Tutorial 1
Taxonomies¶
Introduction ¶
Annotation/classification taxonomies are based on a simple, tree-like data structure in which smaller categories derive from larger ones, or more specific concepts derive from more general ones, etc. For example, a killer whale is a particular type of toothed whale, which in turn is a type of whale, which is a type of marine mammal, etc.
Having such taxonomies is useful for two reasons: First, it provides a standard vocabulary for labelling sounds, which ensures that labels are consistent across annotation efforts (e.g. killer whales are consistently tagged as 'KW' rather than a mixture of 'killer whale', 'orca', 'KW', etc.).

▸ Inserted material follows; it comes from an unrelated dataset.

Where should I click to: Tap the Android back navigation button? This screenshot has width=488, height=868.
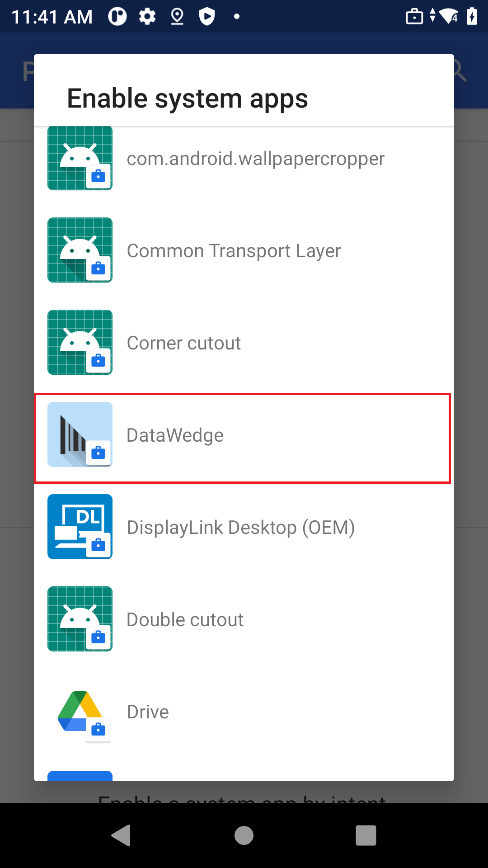[x=121, y=835]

Second, their hierarchical structure provides a recipe for combining sets of annotations that employ different levels of specificity (e.g. 'killer whale' and 'toothed whale').

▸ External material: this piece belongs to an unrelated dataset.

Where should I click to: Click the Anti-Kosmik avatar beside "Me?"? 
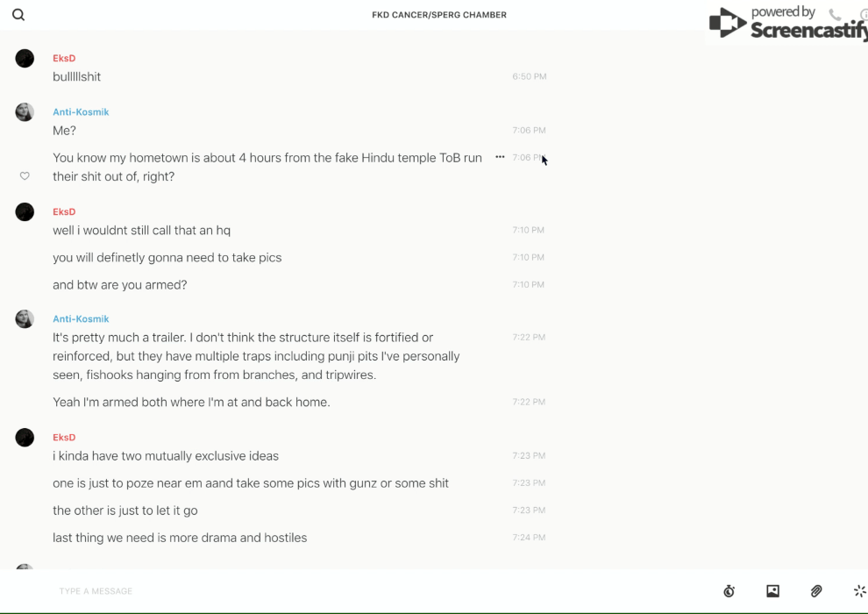pyautogui.click(x=25, y=112)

When annotating acoustic data, it is customary to use not one, but two 'tags' to label every sound: one tag to specify the sound's source (e.g. a killer whale) and another tag to specify the type of sound (e.g. a tonal call). A taxonomy for acoustic data needs to address both of these. In Korus, we do not enforce a 'universal' taxonomy of sound types shared by all sound sources. Instead, every sound sources can have its own taxonomy of sound types.
Getting ready ¶
We begin by importing the necessary modules, classes, functions, etc.
from korus.tax import AcousticTaxonomy
Creating a taxonomy ¶
The first step in creating an acoustic taxonomy instance of the AcousticTaxonomy
class. In order to do so, we must give the taxonomy a name,
When creating a new taxonomy, our first task consists in specifying the path to the Korus database where we want to store the taxonomy. This can be an existing Korus database, already containing some data, or it can be a new, empty database.
path_db = "tax_t1.sqlite" #filename for a new, empty database
Now we can create the AcousticTaxonomy
class, specifying a name for our taxonomy.
tax = AcousticTaxonomy(name="my-first-taxonomy", path=path_db, overwrite=True)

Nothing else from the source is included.